**The task:** Check each line of the data below for the string "point", then report how many lines have it and nothing else.

**Data to examine:**
□ □ □ □ □

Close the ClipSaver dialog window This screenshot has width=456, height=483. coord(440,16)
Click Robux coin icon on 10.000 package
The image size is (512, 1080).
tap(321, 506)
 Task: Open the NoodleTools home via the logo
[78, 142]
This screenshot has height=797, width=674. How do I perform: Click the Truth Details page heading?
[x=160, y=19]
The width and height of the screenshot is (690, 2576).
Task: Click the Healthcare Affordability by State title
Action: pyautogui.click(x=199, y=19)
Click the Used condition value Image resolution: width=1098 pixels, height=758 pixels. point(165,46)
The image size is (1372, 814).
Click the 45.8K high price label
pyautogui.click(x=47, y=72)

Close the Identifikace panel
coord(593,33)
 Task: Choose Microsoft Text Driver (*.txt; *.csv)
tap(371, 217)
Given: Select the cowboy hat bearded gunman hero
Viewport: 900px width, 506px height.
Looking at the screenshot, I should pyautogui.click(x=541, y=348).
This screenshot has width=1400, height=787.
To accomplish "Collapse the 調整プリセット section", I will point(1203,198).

□ □ □ □ □

**Exercise answer:** 2